**TRECHO DO DOCUMENTO:**
_ _ _ _ _ _ _

A Revolta de Haymarket foi um trágico acontecimento, ocorrido na cidade de Chicago, em 04/05/1886, quando os trabalhadores e os anarco-sindicalistas, que lutavam pela jornada de trabalho de oito horas, entraram em choque com a polícia, e uma bomba foi lançada no meio da multidão. 
Ilustração da Revolta de Haymarket

A bomba explodiu matando um policial, alguns manifestantes, e ferindo várias pessoas! A polícia respondeu atirando contra os manifestantes, matando 11 trabalhadores e ferindo vários outros.
A culpa pelos acontecimentos em Chicago foi colocada em oito anarquistas, que foram presos no local e levados para julgamento. Cinco destes anarquista, mesmo sem provas, foram condenados à morte, mas, um deles suicidou-se antes da execução. Um dos quatro anarquistas enforcados foi Albert Parsons, fundador da Associação Internacional dos Trabalhadores.
Durante a segunda reunião da Associação Internacional dos Trabalhadores, que aconteceu em Paris, no ano de 1889, com delegações de 20 países, em homenagem às vítimas destes tristes acontecimentos, decidiu-se promulgar o dia 01 de Maio como sendo o dia internacional da luta pela jornada de oito horas de trabalho. Mais tarde, esta data foi adotada como o Dia do Trabalho em vários países do mundo, inclusive no Brasil.
Enforcamento dos mártires de Chicago

Alexande Berkman também ingressou no primeiro grupo de anarquistas judeus dos EUA, chamado “Pioneiros da Liberdade”, e que muito ajudou na formação dos primeiros sindicatos de trabalhadores judeus de Nova Iorque. Alexander também passou a trabalhar como tipógrafo no jornal do orador e anarquista Johann Most. Most era um propagandista alemão que defendia a ideia da propaganda anarquista pela ação, defendendo ações violentas contra políticos e também dirigentes radicais das empresas capitalistas!

_ _ _ _ _ _ _

**REQUISITOS DAS TAREFAS:**
1 - Traduza para o inglês esta frase do trecho sobre a Revolta de Haymarket: "A polícia respondeu atirando contra os manifestantes, matando 11 trabalhadores e ferindo vários outros."
2 - Prossiga com o trecho sobre a Revolta de Haymarket a partir da última frase apresentada.
Os dados não têm relação com o trecho sobre a Revolta de Haymarket.

_ _ _ _ _ _ _

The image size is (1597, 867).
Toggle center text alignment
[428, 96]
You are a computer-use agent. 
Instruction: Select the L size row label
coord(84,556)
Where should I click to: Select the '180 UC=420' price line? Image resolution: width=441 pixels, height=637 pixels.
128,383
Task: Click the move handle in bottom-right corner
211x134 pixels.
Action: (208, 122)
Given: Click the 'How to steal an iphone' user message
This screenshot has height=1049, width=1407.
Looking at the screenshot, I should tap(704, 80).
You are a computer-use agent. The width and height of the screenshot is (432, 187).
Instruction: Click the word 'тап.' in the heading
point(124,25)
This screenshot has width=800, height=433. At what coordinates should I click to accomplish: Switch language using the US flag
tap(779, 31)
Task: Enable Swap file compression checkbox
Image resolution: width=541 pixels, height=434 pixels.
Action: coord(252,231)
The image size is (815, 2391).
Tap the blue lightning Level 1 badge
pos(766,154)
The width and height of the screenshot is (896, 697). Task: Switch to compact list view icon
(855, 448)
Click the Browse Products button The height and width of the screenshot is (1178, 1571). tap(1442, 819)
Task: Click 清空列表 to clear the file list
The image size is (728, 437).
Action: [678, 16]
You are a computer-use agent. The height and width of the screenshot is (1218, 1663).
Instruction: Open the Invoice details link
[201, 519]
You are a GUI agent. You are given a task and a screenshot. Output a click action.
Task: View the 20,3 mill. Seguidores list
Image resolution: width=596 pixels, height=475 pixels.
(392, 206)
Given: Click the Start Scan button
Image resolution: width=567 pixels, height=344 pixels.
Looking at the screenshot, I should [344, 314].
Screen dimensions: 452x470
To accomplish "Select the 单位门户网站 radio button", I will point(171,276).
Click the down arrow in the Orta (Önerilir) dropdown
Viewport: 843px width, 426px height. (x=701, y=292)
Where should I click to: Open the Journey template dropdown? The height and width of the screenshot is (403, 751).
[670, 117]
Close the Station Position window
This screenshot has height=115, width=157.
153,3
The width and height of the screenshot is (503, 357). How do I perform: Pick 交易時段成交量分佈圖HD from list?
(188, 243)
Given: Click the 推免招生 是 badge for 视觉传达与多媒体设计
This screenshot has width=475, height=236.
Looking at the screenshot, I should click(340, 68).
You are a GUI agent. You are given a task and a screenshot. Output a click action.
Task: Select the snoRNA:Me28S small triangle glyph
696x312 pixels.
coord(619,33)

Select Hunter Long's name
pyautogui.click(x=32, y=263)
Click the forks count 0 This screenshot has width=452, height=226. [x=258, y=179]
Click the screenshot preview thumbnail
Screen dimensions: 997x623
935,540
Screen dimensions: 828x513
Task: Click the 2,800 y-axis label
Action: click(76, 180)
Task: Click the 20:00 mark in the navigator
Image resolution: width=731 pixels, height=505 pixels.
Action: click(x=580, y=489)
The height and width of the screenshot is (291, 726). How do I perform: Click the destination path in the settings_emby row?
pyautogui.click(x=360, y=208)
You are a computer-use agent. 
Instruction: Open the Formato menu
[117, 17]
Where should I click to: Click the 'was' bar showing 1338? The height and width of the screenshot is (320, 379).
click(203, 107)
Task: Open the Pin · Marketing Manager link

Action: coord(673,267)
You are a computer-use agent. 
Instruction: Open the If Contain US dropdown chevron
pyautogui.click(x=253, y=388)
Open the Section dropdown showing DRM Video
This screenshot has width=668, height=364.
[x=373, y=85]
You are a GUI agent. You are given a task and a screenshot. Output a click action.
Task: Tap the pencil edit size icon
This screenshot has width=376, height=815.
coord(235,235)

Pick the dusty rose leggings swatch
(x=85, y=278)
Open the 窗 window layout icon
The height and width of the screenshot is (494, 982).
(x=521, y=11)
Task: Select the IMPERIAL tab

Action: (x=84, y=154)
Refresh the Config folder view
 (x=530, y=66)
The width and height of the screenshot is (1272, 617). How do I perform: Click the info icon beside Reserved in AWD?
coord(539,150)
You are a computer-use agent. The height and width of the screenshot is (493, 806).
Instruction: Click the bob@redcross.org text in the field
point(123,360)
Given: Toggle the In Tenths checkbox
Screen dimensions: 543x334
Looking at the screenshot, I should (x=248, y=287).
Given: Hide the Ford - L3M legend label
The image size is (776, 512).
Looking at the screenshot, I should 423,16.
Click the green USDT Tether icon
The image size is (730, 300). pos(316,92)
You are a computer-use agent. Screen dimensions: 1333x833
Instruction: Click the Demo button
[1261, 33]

_ _ _ _ _ _ _

**RESPOSTAS:**
1 - The police responded by firing on the protesters, killing 11 workers and wounding several others.

2 -
Alexander conheceu Emma no Café Sachs, de Nova Iorque, no ano de 1889, quando ele tinha apenas 19 anos. Eles trocaram ideias, apaixonaram-se e ficaram juntos por quase toda a vida. Eles ficaram impressionados pelo fato de ambos serem judeus da Lituânia, e de ambos terem lido o mesmo livro, do escritor russo Tchernyshevsky.

Alexander Berkman apresentou Emma para o conferencista Johann Most, que lhe ensinou a arte da oratória e como discursar em público. Inclusive, Emma e Alexander moraram juntos, por algum tempo, numa comunidade rural em Woodstock, no Estado de Illinois. Emma costumava chamar Alexander de Sascha, seu apelido de infância.
Tudo ia muito bem para o jovem casal apaixonado até que eles resolveram se mudar novamente para o Estado de Massachusetts. Em 1892 Emma, Alexander e um primo seu, chamado Aronstam, mudaram-se para a cidade de Worcester, em Massachusetts, para trabalhar em uma lanchonete.
Em julho de 1892 aconteceu uma greve conturbada, na Companhia de Aço Carnegie, Pensilvânia, que atraiu a atenção nacional quando o seu gerente antissindicalista, Henry Clay Frick, resolveu reprimir violentamente a greve dos trabalhadores. Houve um tiroteio durante 11 horas e, no final, quatro guardas e nove grevistas foram mortos!
Ilustração mostra Berkman entrando no escritório de Frick

Esta pareceu ser a oportunidade que Emma e Alexander estavam esperando para fazer propaganda da causa anarquista e fazer os trabalhadores se revoltarem contra o Sistema Capitalista. Resolveram então assassinar o gerente da empresa, Henry Clay Frick. Para realizar o atentado, Berkmam arranjou um revolver e viajou, junto com seu primo Aronstam, para Pittsburgh. Emma insistiu em participar do ato, mas Berkman não permitiu.
No dia 23 de julho de 1892 Alexander invadiu o escritório de Frick e, não só lhe desferiu dois tiros, como ainda lhe deu mais três facadas!
Frick ficou apenas ferido, mas não morreu. Muitos anarquistas dos EUA condenaram o atentado, que falhou ao inspirar as massas para um levante popular. Aronstam, que ainda não havia sido preso, assustou-se com a repercussão das notícias e decidiu fugir para Nova Iorque.
Berkman trabalhando no Mother Earth em 1912

Os anarquista dos EUA estavam divididos quanto à validade do ato de propaganda de Alexander, enquanto alguns se colocaram a seu favor, outros ficaram contra, como o seu antigo patrão Johann Most, que condenou a tentativa de assassinato, mesmo porque, Henry Frick não havia sido morto e o objetivo do ato não tinha sido alcançado.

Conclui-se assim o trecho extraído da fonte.